§ **TASK DESCRIPTION**
Reproduce the lines below verbatim, starting at the line that contains "Image resolution: width=882" and continuing through the last line, with both ends included.

§ **AVAILABLE RECORDS**

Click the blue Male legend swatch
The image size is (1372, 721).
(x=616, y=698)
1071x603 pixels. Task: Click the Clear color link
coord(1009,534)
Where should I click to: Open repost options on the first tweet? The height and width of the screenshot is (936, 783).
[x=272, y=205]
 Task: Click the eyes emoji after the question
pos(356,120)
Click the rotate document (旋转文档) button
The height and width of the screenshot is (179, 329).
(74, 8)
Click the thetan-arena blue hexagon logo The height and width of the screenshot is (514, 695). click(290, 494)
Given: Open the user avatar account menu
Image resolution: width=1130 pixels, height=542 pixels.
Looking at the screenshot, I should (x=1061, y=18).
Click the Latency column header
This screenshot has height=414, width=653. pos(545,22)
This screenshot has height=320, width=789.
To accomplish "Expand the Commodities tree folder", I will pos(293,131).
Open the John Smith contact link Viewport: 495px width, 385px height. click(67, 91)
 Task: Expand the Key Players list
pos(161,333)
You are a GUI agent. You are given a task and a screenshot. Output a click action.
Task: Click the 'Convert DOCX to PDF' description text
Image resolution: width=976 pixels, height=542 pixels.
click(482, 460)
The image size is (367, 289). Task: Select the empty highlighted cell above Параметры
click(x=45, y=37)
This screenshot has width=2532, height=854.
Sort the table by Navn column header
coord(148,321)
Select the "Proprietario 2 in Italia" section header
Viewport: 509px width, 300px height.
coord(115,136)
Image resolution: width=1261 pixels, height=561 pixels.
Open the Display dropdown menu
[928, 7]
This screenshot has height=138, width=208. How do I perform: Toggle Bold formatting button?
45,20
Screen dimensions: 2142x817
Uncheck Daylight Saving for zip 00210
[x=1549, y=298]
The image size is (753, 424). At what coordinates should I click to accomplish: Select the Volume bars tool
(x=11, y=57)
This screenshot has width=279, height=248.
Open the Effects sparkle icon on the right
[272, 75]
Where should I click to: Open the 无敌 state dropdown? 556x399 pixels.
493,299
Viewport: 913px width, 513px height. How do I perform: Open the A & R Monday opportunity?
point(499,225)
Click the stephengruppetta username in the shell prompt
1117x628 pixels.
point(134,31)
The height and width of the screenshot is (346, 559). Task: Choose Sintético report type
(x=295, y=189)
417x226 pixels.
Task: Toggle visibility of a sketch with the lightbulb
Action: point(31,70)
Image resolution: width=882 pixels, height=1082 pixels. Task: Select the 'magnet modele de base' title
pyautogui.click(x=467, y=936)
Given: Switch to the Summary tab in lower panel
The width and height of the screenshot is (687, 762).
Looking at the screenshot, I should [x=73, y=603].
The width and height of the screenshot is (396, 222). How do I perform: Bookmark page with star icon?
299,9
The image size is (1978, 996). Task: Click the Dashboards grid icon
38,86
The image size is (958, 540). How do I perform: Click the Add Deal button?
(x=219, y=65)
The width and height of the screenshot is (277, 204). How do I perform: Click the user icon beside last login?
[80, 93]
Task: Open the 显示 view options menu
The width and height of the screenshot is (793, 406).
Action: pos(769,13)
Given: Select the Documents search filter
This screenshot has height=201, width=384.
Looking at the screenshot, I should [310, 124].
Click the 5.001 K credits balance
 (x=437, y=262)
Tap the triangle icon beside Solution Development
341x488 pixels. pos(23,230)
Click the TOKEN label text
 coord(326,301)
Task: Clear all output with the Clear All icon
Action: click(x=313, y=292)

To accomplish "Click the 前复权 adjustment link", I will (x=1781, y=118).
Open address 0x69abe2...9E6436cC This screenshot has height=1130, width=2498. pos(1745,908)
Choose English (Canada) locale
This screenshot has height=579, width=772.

§ **OUTPUT BELOW**
Image resolution: width=882 pixels, height=1082 pixels. Task: Select the 'magnet modele de base' title
pyautogui.click(x=467, y=936)
Given: Switch to the Summary tab in lower panel
The width and height of the screenshot is (687, 762).
Looking at the screenshot, I should [x=73, y=603].
The width and height of the screenshot is (396, 222). How do I perform: Bookmark page with star icon?
299,9
The image size is (1978, 996). Task: Click the Dashboards grid icon
38,86
The image size is (958, 540). How do I perform: Click the Add Deal button?
(x=219, y=65)
The width and height of the screenshot is (277, 204). How do I perform: Click the user icon beside last login?
[80, 93]
Task: Open the 显示 view options menu
The width and height of the screenshot is (793, 406).
Action: pos(769,13)
Given: Select the Documents search filter
This screenshot has height=201, width=384.
Looking at the screenshot, I should [310, 124].
Click the 5.001 K credits balance
 (x=437, y=262)
Tap the triangle icon beside Solution Development
341x488 pixels. pos(23,230)
Click the TOKEN label text
 coord(326,301)
Task: Clear all output with the Clear All icon
Action: click(x=313, y=292)

To accomplish "Click the 前复权 adjustment link", I will (x=1781, y=118).
Open address 0x69abe2...9E6436cC This screenshot has height=1130, width=2498. pos(1745,908)
Choose English (Canada) locale
This screenshot has height=579, width=772.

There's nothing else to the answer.